The opinion of the court was delivered by: McMAHON, J.,


Two putative plaintiff classes bring these consolidated actions against American Banknote Corporation ("ABN"), American Bank Note Holographics, Inc. ("Holographics"), their auditors, the underwriters of Holographics' public offering, and several former officers of both corporations, for claims arising under Sections 11, 12(a) and 15 of the Securities Act of 1933 ("Securities Act"), 15 U.S.C. § 77(k), 77(l) and 77(o); and Section 10(b) and 20(a) of the Securities Exchange Act of 1934 ("Exchange Act"), 15 U.S.C. § 78j(b) and 78t(a), and Rule 10b-5 promulgated thereunder by the Securities and Exchange Commission ("SEC"), 17 C.F.R. § 240.10b-5. Defendants Holographics, ABN, the Underwriters and individual defendants Weissman and Macchiarulo, move separately to dismiss all claims against them in the consolidated Holographics' Complaints pursuant to Rules 9(b) and 12(b)(6) of the Federal Rules of Civil Procedure, and the Private Securities Litigation Reform Act of 1995 ("PSLRA"), 15 U.S.C. § 78u-4.*fn1 ABN and individual defendants Weissman, Gentile and Gorman move to dismiss the ABN Complaint pursuant to Rules 9(b), 12(b)(6) and the PSLRA.

For the reasons stated below, Plaintiffs' claim against ABN under Section 11 of the Securities Act is dismissed. All other motions to dismiss the Holographics Complaint are denied. The motions to dismiss the ABN Complaint are also denied.

I. The Parties

A. Class Plaintiffs

Plaintiffs in the consolidated action consist of two putative classes. The Holographics Plaintiffs were investors who purchased common stock issued by American Bank Note Holographics in connection with the Company's initial public offering ("IPO") on July 15, 1998, and/or in the open market during the period July 15, 1998 through February 1, 1999. The ABN Plaintiffs were shareholders of ABN who purchased shares in ABN during the period from May 2, 1996 through January 25, 1999.

The Holographics Plaintiffs have moved separately for class certification under Fed.R.Civ.P. 23(a) and 23(b)(3). Prior to imposition of the automatic stay, the Court had received no motion for class certification from the ABN Plaintiffs.

B. Defendants

American Banknote Corporation ("ABN") is a Delaware holding company with subsidiaries in the United States and other countries. It conducts business in diverse fields, including transaction cards, which includes the production of stored value cards and so-called "smart cards"; transaction processing, which involves the servicing of third-party credit, debt, automated teller machines, and electronic benefit transactions, as well as loyalty and university card programs; and security printing, which involves the printing of, among other items, checks, money orders, passports, foreign currency, and stock and bond certificates.

American Bank Note Holographics ("Holographics") was a wholly-owned subsidiary of ABN, whose primary business was, and continues to be, the production of holographic materials for use in security printing. Holographics commenced an initial public offering on or around July 15, 1998. Subsequent to the IPO, ABN and Holographics continued their operations as separate entities.

Morris Weissman was the founder of ABN. He was at all relevant times the Chairman and CEO of both Holographics and ABN, although he resigned from Holographics on April 9, 1999. He continues to serve as Chairman and CEO of ABN. Joshua C. Cantor was at all relevant times President of Holographics. Richard P. Macchiarulo was at all relevant times Vice President of Finance, Chief Financial Officer, and Chief Accounting Officer of Holographics. Patrick J. Gentile was at all relevant times Vice President and Corporate Comptroller of ABN. John T. Gorman has been Executive Vice President and Chief Financial Officer of ABN since 1990.
· · · · · · ·
Copy the passage of the court opinion between "A. Class Plaintiffs" and "the ABN Plaintiffs.", inclusive.
· · · · · · ·
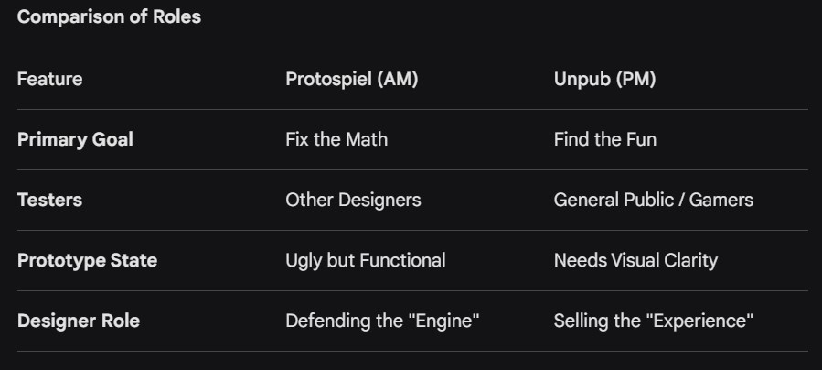Click the 'Fix the Math' cell
Image resolution: width=822 pixels, height=370 pixels.
tap(336, 139)
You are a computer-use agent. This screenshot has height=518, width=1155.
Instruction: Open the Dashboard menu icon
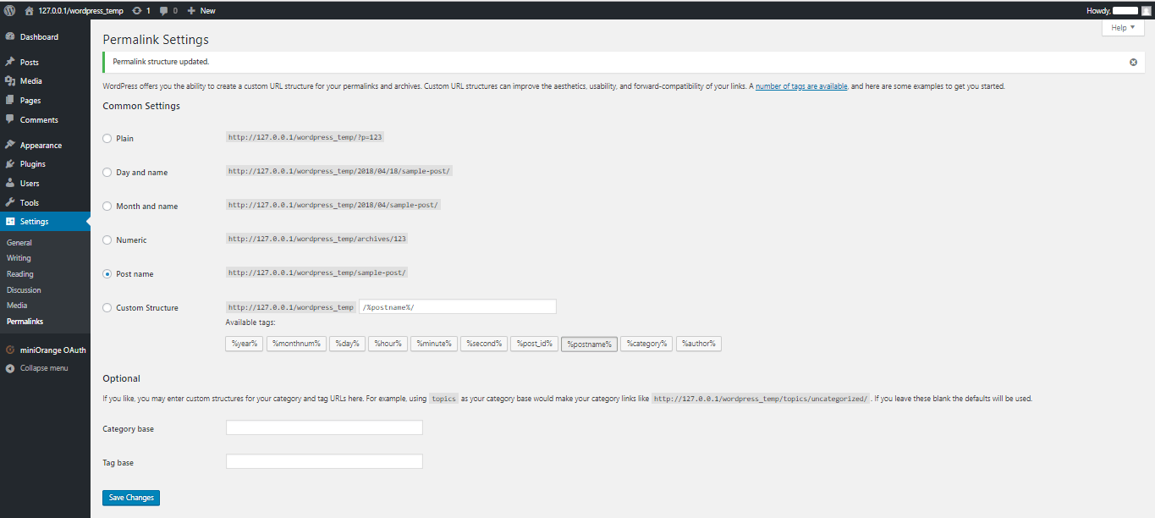(x=9, y=37)
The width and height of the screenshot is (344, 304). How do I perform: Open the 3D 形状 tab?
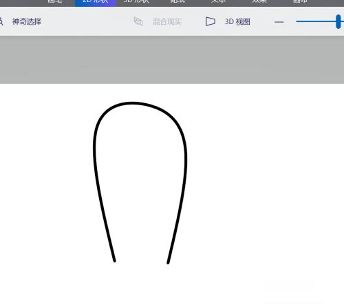(136, 1)
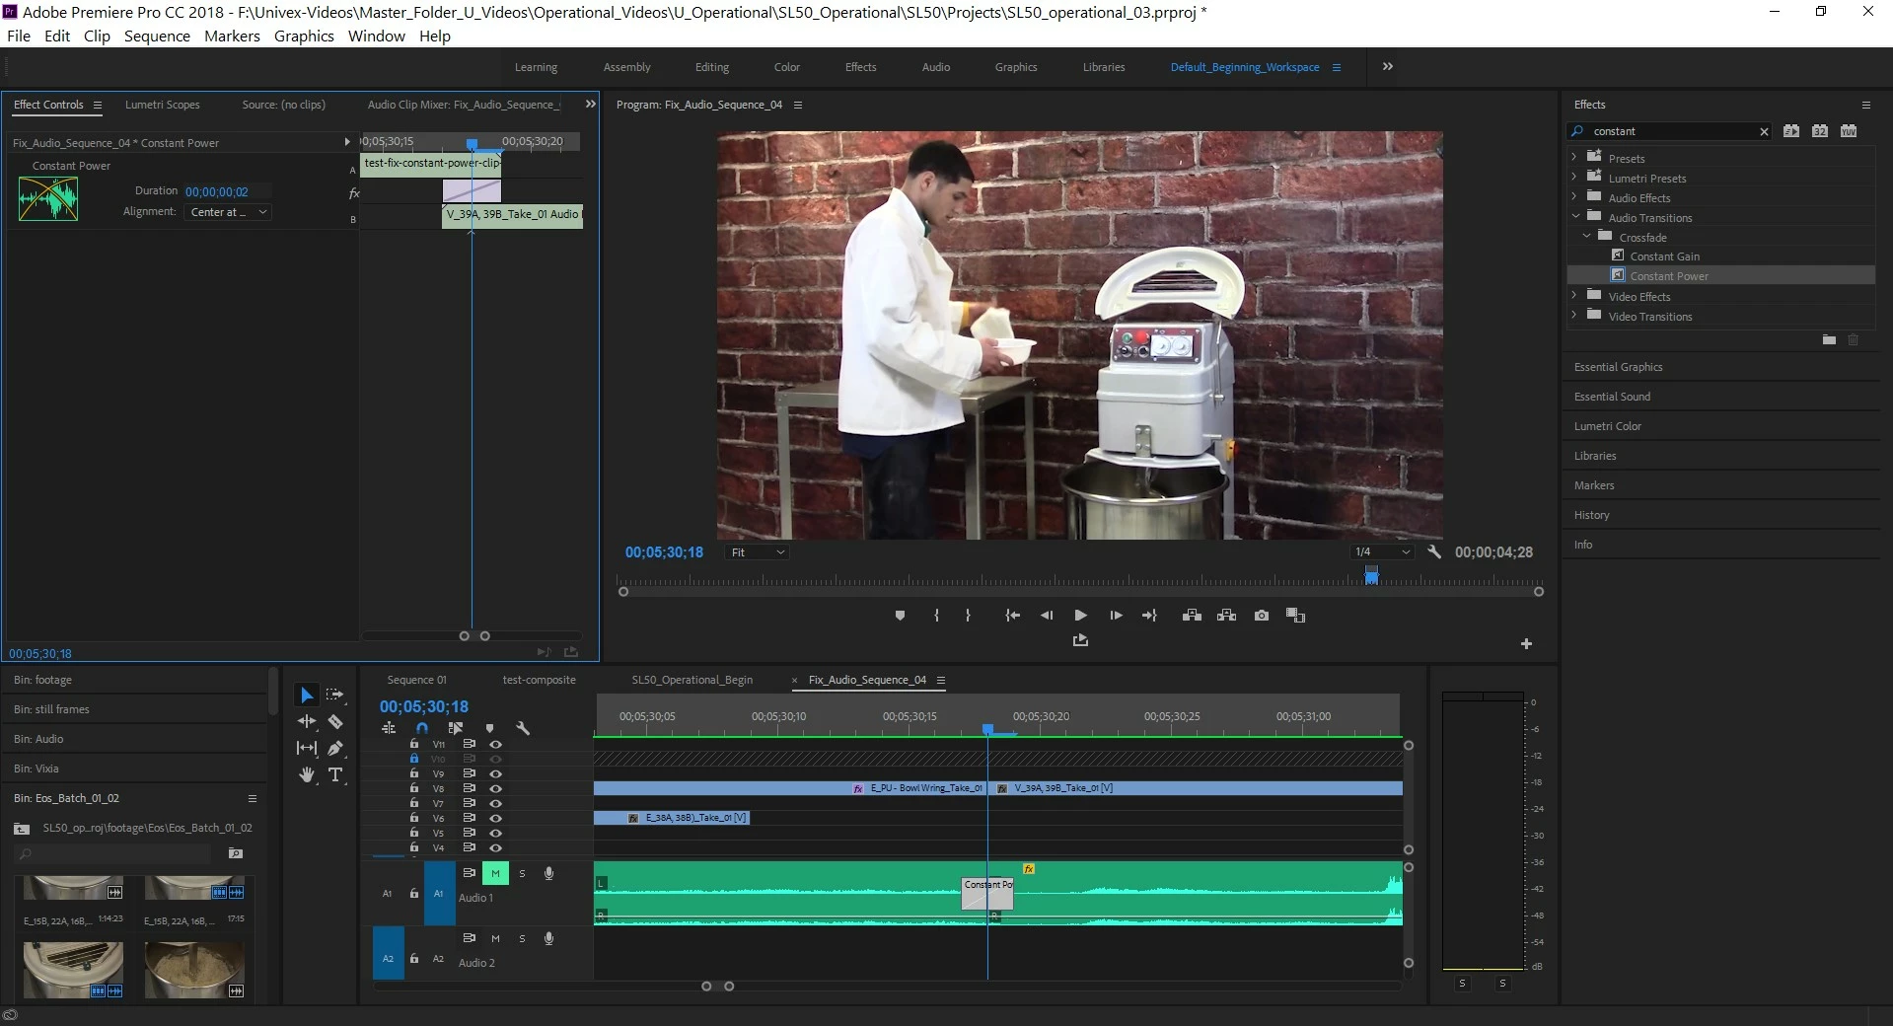Click the Export Frame camera icon

click(1261, 616)
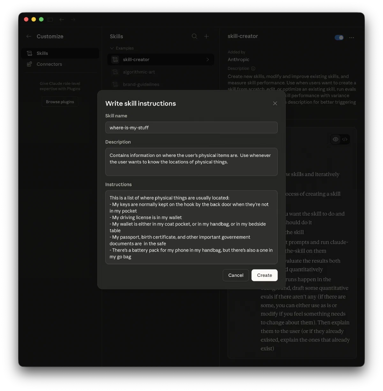Screen dimensions: 383x391
Task: Select the algorithmic-art skill
Action: point(139,72)
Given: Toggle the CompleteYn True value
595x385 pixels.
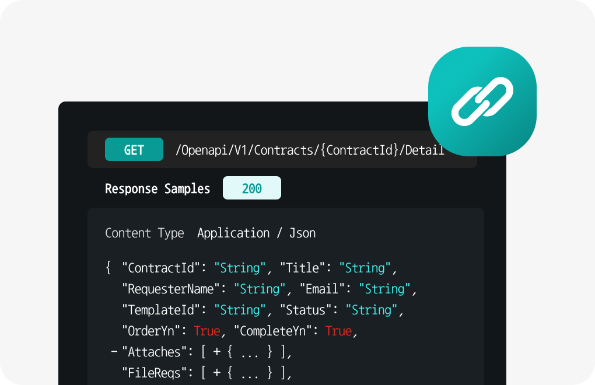Looking at the screenshot, I should click(338, 331).
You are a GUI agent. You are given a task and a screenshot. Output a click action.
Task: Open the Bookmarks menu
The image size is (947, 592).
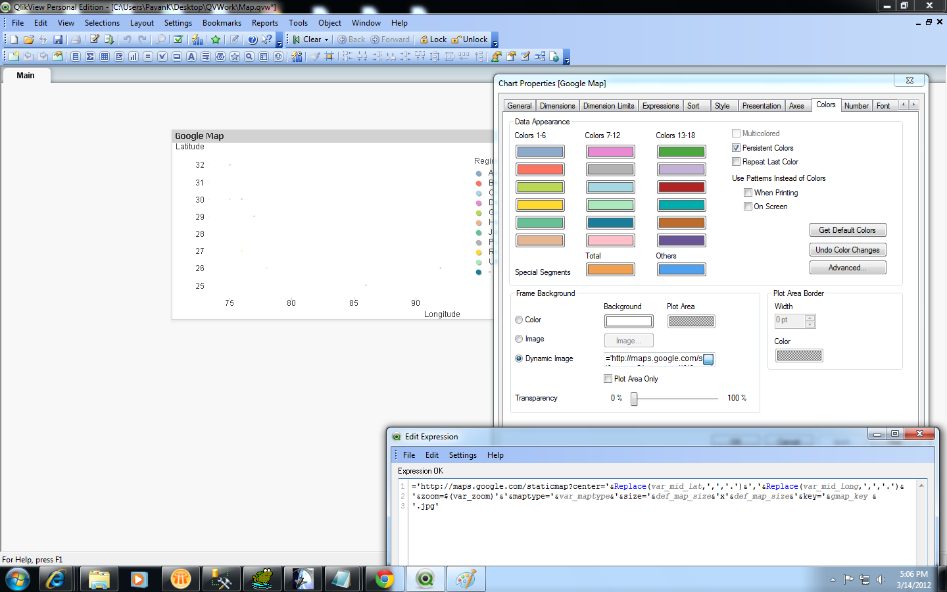pos(222,23)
· · · · · · ·
◆ **Solution**:
A. Class Plaintiffs

Plaintiffs in the consolidated action consist of two putative classes. The Holographics Plaintiffs were investors who purchased common stock issued by American Bank Note Holographics in connection with the Company's initial public offering ("IPO") on July 15, 1998, and/or in the open market during the period July 15, 1998 through February 1, 1999. The ABN Plaintiffs were shareholders of ABN who purchased shares in ABN during the period from May 2, 1996 through January 25, 1999.

The Holographics Plaintiffs have moved separately for class certification under Fed.R.Civ.P. 23(a) and 23(b)(3). Prior to imposition of the automatic stay, the Court had received no motion for class certification from the ABN Plaintiffs.